ZTE has prematurely ended a crowdfunding campaign that was designed to bring the vision of the brand’s fans to life. Unfortunately, it seems fans had other ideas.
The company had been hoping to raise $500,000 or more for its Project CSX handset, but when it was drawn to a close with just over one day left to run, it had raised just $36,245. In a project update noting the end of the fundraising, ZTE said that the project itself wasn’t necessarily dead.
“Project CSX has always been about going against the norm and trying something different. But above all, it’s been about listening to you, the consumer. Based on the feedback we’ve received on both Kickstarter and our own Z-Community forum, we’ve decided to phase out this campaign; however, this doesn’t mean the project is over,” a spokesperson wrote.
However, it’s hard to imagine the commercial sense in persevering with the launch of a product that’s destined to only be of interest to a very limited audience. Instead, the company’s going to review the hardware specs of the project, while still with the intention of keeping the self-adhesive backing and eye-tracking, to make the device more competitive. Several comments on the Kickstarter campaign noted that the proposed specs weren’t up to scratch.
The original estimated delivery date for the devices was set for September this year, but ZTE says that when the handset does arrive, it’ll be later than that due to the as-yet undecided changes in specs. Anyone that backed the original project won’t be charged the $199 pledge amount, as it wasn’t successfully funded.

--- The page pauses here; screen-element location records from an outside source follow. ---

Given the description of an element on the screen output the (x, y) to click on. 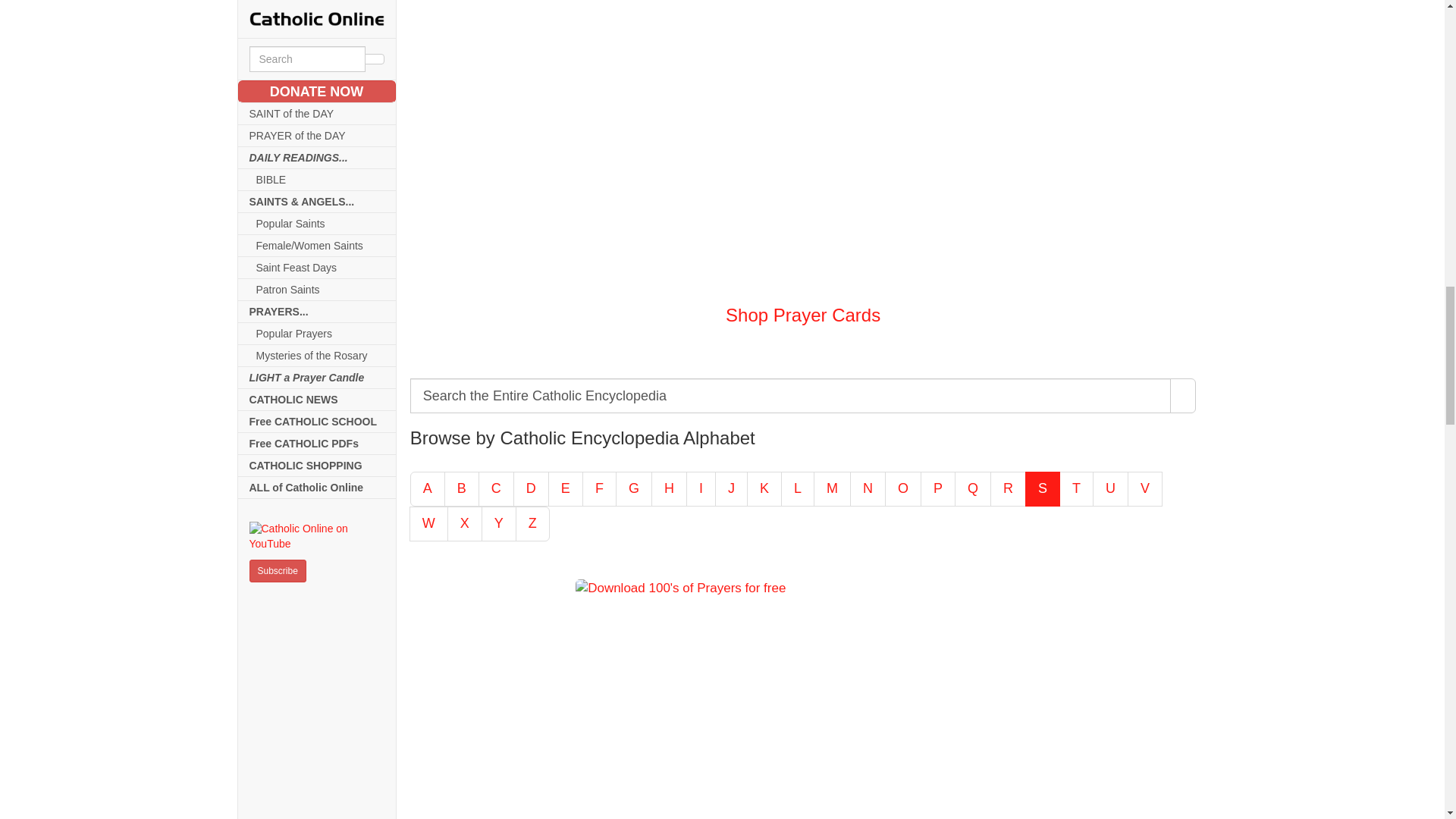
Download 100's of Prayers for free (802, 699)
Search the Entire Catholic Encyclopedia (791, 395)
Shop Prayer Cards (802, 145)
Given the description of an element on the screen output the (x, y) to click on. 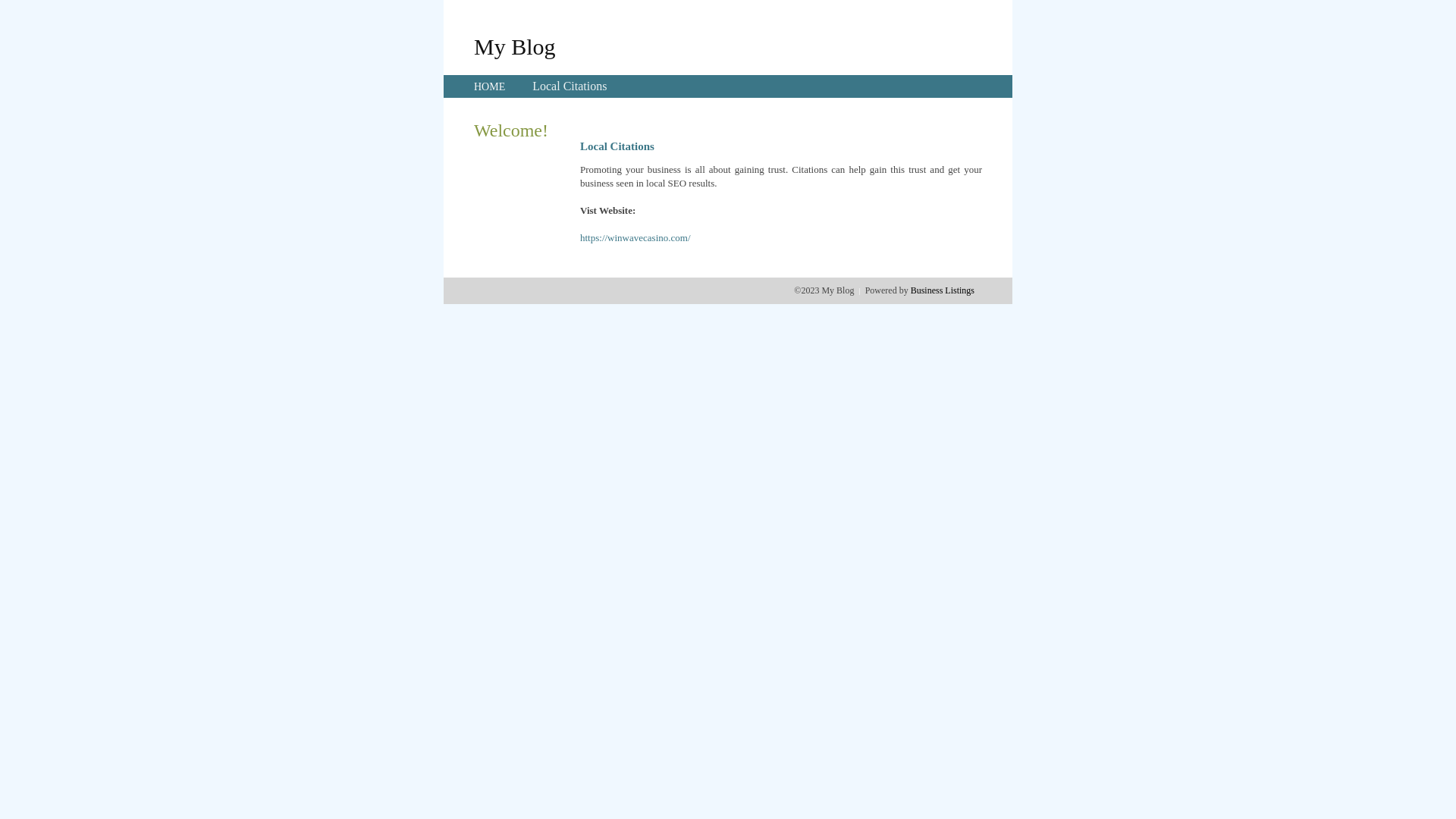
HOME Element type: text (489, 86)
Local Citations Element type: text (569, 85)
My Blog Element type: text (514, 46)
Business Listings Element type: text (942, 290)
https://winwavecasino.com/ Element type: text (635, 237)
Given the description of an element on the screen output the (x, y) to click on. 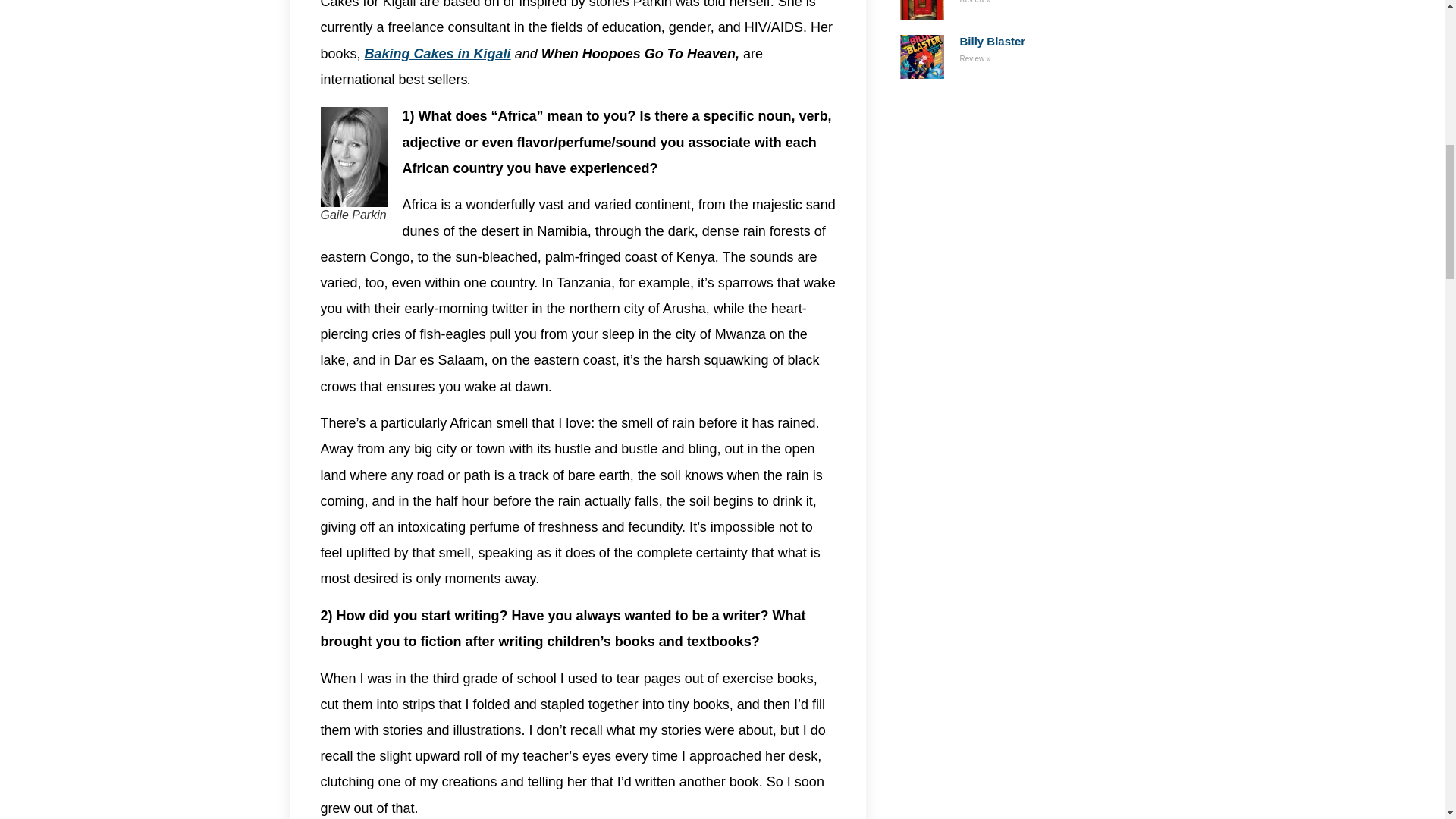
Baking Cakes in Kigali (438, 53)
GAILE PARKIN (353, 157)
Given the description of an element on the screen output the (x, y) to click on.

While it’s probably the right move from ZTE, it’s a bit of an embarrassing situation too – trying to build support for your next device through crowdfunding to involve the community was always going to be a bit of a risk. It’s by no means the first company to try and crowdfund new smartphones though. The Nextbit Robin is an example of a successful campaign, while Ubuntu unsuccessfully tried to raise $32 million for its Edge smartphone back in 2013.